Re: [PATCH v2] docs: add system-state document to admin-guide

From: Jonathan Corbet
Date: Thu Mar 23 2023 - 13:55:42 EST


Shuah Khan <skhan@xxxxxxxxxxxxxxxxxxx> writes:

> Add a new system state document to the admin-guide. This document is
> intended to be used as a guide on how to gather higher level information
> about a system and its run-time activity.
>
> Signed-off-by: Shuah Khan <skhan@xxxxxxxxxxxxxxxxxxx>
> ---
> Changes since v1:
> -- Addressed review comments
>
> Documentation/admin-guide/index.rst | 1 +
> Documentation/admin-guide/system-state.rst | 350 +++++++++++++++++++++
> 2 files changed, 351 insertions(+)
> create mode 100644 Documentation/admin-guide/system-state.rst
>
> diff --git a/Documentation/admin-guide/index.rst b/Documentation/admin-guide/index.rst
> index f475554382e2..541372672c55 100644
> --- a/Documentation/admin-guide/index.rst
> +++ b/Documentation/admin-guide/index.rst
> @@ -66,6 +66,7 @@ subsystems expectations will be found here.
> :maxdepth: 1
>
> workload-tracing
> + system-state
>
> The rest of this manual consists of various unordered guides on how to
> configure specific aspects of kernel behavior to your liking.
> diff --git a/Documentation/admin-guide/system-state.rst b/Documentation/admin-guide/system-state.rst
> new file mode 100644
> index 000000000000..2a6fdf85c35c
> --- /dev/null
> +++ b/Documentation/admin-guide/system-state.rst
> @@ -0,0 +1,350 @@
> +.. SPDX-License-Identifier: (GPL-2.0+ OR CC-BY-4.0)
> +
> +===========================================================
> +Discovering system calls and features supported on a system
> +===========================================================
> +
> +:Author: Shuah Khan <skhan@xxxxxxxxxxxxxxxxxxx>
> +:maintained-by: Shuah Khan <skhan@xxxxxxxxxxxxxxxxxxx>

Rather than adding lines like this, I think everybody would be better
served with a MAINTAINERS file entry. get_maintainer.pl doesn't know
about these lines.

> +Key Points
> +==========
> +
> + * System state includes system calls, features, static and dynamic
> + modules enabled in the kernel configuration.
> + * Supported system calls and Kernel features are architecture dependent.
> + * auditd, checksyscalls.sh, and get_feat.pl tools can be used to discover
> + static system state.
> + * Understanding Linux kernel hardening configurations options and making
> + sure they are enabled will make a system more secure.
> + * Employing run-time tracing can shed light on the dynamic system state.
> + * Workloads could change the system state by loading and unloading dynamic
> + modules and tuning system parameters.

So what I'm missing, before this even, is a paragraph saying what this
document is actually for. Who is the intended audience, and why might
they want to read this document?

> +System State Visualization
> +==========================
> +
> +The kernel system state can be viewed as a combination of static and
> +dynamic features and modules. Let’s first define what static and dynamic
> +system states are and then explore how we can visualize the static and
> +dynamic system parts of the kernel.
> +
> +Static System View comprises system calls, features, static and dynamic
> +modules enabled in the kernel configuration. Supported system calls

So the "static system view" includes *dynamic* modules? Fine if that's
what you intended, but it reads a bit strangely.

• **WHAT THIS TASK INVOLVES**
Can you pick up the review of the system-state documentation patch above and continue it from its last line onward?

• **THE DATA**
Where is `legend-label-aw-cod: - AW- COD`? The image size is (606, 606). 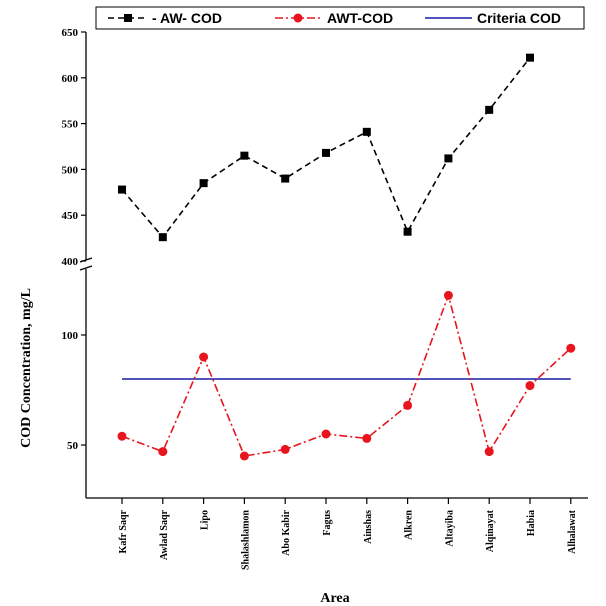 legend-label-aw-cod: - AW- COD is located at coordinates (187, 18).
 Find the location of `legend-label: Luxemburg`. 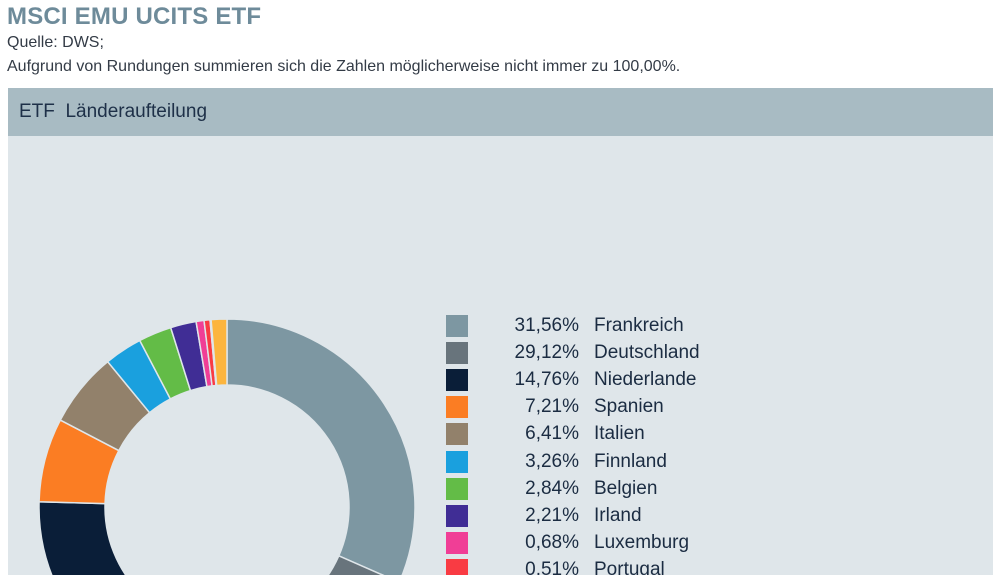

legend-label: Luxemburg is located at coordinates (642, 543).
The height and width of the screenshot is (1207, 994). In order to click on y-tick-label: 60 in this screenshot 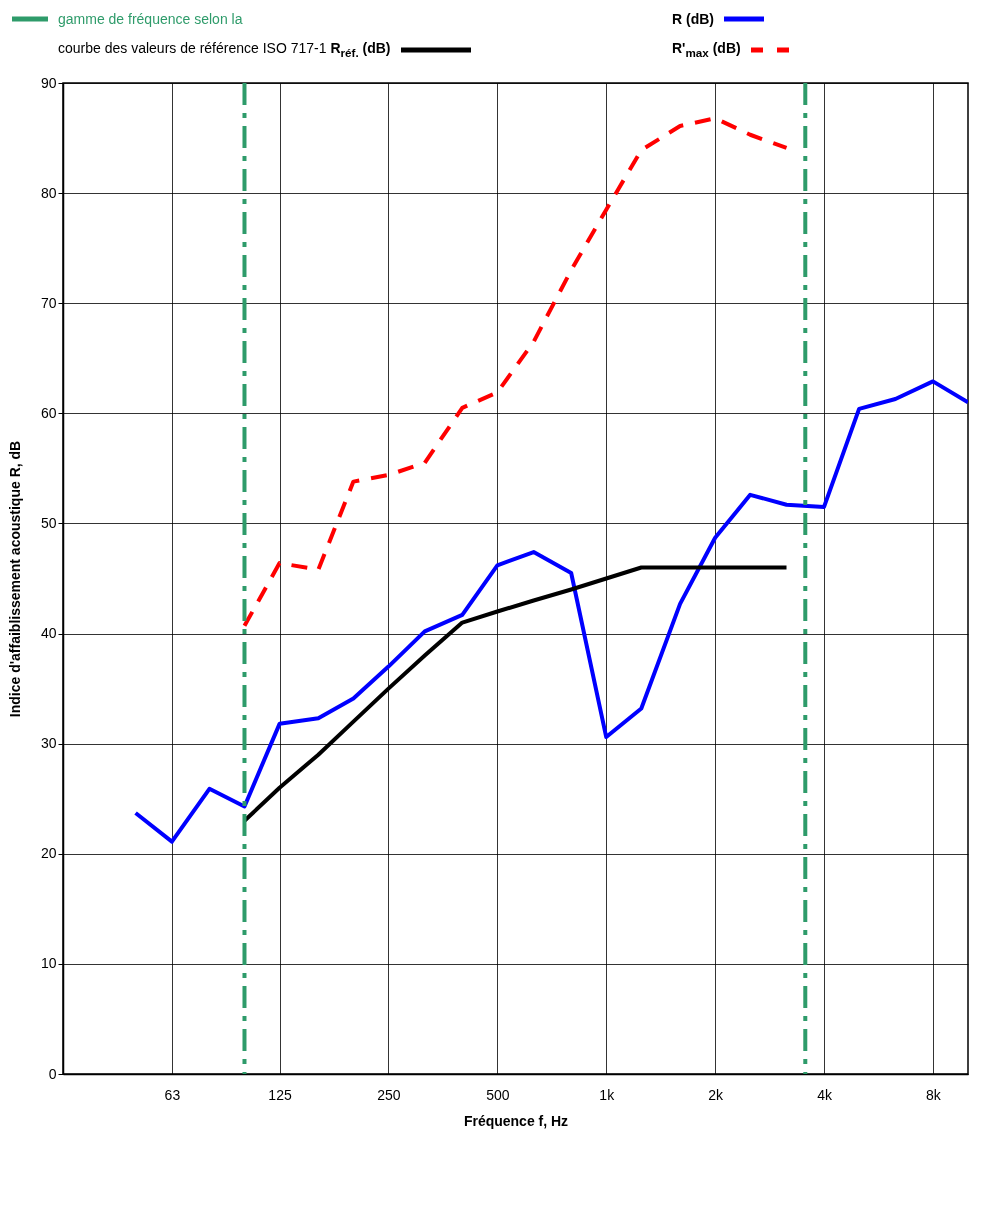, I will do `click(48, 412)`.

• **ANSWER**
> +and Kernel features are architecture dependent. System call numbering is
> +different on different architectures. We can get the supported system call
> +information using auditd utilities.
> +
> +ausyscall –dump prints out the supported system calls on a system and allows

Some clever software turned your "--" into an em-dash here.

> +mapping syscall names and numbers. You can install the auditd package on
> +Debian based systems::
> +
> + sudo apt-get install auditd
> +
> +scripts/checksyscalls.sh can be used to check if current architecture is
> +missing any system calls compared to i386.
> +
> +scripts/get_feat.pl can be used to list the Kernel feature support matrix
> +for an architecture.
> +
> +Dynamic System View comprises system calls, ioctls invoked, and subsystems
> +used during the runtime. A workload could load and unload modules and also
> +change the dynamic system configuration to suit its needs by tuning system
> +parameters.
> +
> +What is the methodology?
> +========================
> +
> +The first step is gathering the default system state such as the dynamic
> +and static modules loaded on the system. lsmod command prints out the

*The* lsmod command

> +dynamically loaded modules on a system. Statically configured modules can
> +be found in the kernel configuration file.
> +
> +The next step is discovering system activity during run-time. You can do so
> +by enabling event tracing and then running your favorite application. After
> +a period of time, gather the event logs, and kernel messages.

Might your intended readers need a hint on enabling tracing? A cross
reference to the appropriate docs if nothing else.

[Later I see you get to this; adding an "as described below" would help
here.]

> +Once you have the necessary information, you can extract the system call
> +numbers from the event trace log and map them to the supported system calls.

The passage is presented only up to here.